Since establishment in 2000 the Australia New Zealand Gynaecological Oncology Group has participated in 20 trials involving 3000 patients.
These trials continue to deliver results which benefit treatment practices and outcomes for women with gynaecological cancers.
Key trial achievements include:
The Calypso trial changed the standard of care for women with relapsed ovarian cancer, by changing the combination of drugs to provide less side effects and improve survival. Lead out of France, ANZGOG was the statistical centre for the trial. 976 patients participated in the trial across the world.
A trial of 2 different chemotherapy treatments in women with recurrent ovarian cancer. The trial found that carboplatin and liposomal doxorubicin was more effective and better tolerated than the standard treatment and this is now the standard of care for these patients.
ICON-7 was recently completed and published in the prestigious New England Journal of Medicine. It was found that the addition of bevacizumab improved outcomes of women with high risk advanced ovarian cancer. This study led to the recent approval of bevacizumab in Europe.

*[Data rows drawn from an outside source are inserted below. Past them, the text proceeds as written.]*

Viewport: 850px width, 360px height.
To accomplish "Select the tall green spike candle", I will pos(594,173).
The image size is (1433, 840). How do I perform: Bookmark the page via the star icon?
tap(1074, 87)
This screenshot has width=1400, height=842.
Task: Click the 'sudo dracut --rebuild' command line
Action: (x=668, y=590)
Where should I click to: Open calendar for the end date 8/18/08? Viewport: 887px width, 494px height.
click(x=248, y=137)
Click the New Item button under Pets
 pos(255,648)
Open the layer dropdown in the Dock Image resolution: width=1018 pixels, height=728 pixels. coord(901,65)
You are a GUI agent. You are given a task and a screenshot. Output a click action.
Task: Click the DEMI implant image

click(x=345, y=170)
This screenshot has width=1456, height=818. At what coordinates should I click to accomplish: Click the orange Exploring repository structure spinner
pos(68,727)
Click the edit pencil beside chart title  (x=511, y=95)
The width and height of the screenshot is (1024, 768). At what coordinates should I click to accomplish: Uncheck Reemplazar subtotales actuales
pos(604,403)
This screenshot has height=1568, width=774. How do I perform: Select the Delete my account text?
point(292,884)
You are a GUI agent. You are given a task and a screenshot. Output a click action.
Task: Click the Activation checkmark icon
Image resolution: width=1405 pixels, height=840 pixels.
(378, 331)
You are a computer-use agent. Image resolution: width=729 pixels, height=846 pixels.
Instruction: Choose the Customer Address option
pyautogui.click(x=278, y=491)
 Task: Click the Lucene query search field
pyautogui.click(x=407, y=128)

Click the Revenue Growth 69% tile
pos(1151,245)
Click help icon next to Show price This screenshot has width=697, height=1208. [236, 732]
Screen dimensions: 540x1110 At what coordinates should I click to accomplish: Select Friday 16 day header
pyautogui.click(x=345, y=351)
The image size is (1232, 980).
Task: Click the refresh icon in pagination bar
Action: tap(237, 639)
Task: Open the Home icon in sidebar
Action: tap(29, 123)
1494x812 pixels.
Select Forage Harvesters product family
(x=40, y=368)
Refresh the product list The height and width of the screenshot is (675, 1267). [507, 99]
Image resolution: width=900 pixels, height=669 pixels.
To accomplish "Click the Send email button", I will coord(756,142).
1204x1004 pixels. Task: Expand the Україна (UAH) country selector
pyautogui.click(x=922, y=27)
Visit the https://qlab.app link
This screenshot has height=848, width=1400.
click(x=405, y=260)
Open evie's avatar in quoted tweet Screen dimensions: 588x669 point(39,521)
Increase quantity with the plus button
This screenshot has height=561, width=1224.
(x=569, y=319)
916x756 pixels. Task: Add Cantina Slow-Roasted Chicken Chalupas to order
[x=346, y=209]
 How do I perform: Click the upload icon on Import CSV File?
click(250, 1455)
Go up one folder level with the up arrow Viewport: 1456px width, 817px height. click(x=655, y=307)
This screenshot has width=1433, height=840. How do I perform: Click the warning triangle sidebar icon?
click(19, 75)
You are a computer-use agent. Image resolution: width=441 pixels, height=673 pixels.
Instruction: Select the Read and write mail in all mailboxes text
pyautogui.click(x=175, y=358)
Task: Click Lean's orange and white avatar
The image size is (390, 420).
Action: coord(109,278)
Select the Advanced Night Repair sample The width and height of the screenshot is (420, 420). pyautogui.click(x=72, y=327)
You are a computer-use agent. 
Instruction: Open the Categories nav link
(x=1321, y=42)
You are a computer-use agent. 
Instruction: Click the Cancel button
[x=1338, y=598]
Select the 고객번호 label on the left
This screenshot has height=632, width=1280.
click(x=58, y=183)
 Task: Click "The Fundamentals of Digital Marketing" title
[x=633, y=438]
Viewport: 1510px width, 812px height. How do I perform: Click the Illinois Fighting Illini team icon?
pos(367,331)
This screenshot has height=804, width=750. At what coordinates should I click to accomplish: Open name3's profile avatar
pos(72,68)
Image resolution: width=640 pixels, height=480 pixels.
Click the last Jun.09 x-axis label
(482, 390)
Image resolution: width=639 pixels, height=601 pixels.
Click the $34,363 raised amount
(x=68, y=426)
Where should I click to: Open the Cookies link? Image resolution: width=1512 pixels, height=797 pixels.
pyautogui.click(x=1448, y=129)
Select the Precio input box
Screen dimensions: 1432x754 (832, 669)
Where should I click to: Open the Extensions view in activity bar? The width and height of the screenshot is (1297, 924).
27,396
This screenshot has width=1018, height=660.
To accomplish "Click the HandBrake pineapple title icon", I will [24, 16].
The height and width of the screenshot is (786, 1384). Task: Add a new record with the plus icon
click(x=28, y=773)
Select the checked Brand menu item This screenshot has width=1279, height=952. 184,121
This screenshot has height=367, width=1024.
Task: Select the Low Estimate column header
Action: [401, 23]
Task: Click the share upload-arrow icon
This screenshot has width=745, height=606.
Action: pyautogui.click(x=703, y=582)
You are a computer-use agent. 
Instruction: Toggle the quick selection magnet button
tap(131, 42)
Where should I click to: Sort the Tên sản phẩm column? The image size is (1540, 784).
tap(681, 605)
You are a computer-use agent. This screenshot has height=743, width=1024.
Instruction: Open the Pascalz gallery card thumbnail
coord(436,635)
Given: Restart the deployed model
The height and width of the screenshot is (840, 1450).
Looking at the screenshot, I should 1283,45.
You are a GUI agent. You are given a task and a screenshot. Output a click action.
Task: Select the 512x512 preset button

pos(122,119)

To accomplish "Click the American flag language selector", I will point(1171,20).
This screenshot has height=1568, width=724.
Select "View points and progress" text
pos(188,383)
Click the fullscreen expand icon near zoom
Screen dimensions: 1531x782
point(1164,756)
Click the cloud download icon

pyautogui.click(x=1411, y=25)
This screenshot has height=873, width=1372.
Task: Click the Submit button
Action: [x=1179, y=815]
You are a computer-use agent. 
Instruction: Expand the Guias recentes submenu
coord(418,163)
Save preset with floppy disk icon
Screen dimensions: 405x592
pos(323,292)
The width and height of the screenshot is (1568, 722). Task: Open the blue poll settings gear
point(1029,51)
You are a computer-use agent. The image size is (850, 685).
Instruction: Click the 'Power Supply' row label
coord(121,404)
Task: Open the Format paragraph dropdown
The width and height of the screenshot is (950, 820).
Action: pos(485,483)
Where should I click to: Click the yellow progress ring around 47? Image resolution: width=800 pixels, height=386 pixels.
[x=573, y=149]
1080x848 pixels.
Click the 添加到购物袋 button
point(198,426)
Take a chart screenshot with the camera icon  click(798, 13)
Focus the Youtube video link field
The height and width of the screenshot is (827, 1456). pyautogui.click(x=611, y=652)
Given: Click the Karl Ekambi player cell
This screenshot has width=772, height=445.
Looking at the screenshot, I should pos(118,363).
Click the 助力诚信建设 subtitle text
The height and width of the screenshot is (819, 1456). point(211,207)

This study was done with the US GOG and recruited women at high risk of developing ovarian cancer. The study compared the risk of ovarian cancer and quality of life in women who opted for screening rather than surgery to remove their ovaries and tubes.
The results are not published as yet, but it is a very important study and will help clarify the safety of screening as well as the impact of early menopause in high risk women.
The aim of treatment in women with advanced recurrent ovarian cancer is to improve quality of life and reduce symptoms. We still do not have any good instruments to measure symptom improvement and this deficiency has been recognised by all ovarian cancer trials groups around the world.
ANZGOG is leading this large international study – Symptom Benefit - to develop a new instrument to accurately measure symptoms as well as side effects in women receiving chemotherapy. This will be of great value in future clinical trials as well as in clinical practice.
Although this is not a treatment trial, it will help to determine which treatments provide the best symptom improvement with the least side effects which is so important when the aim of treatment is to improve quality of life.
The OUTBACK trial is an important international collaboration. ANZGOG led this trial from the start and has taken it to the global cervix cancer community. It looks at the most important unanswered question in cervix cancer – “is it better for women at high risk of relapse to receive chemotherapy after the completion of their standard chemo/radiation treatment.”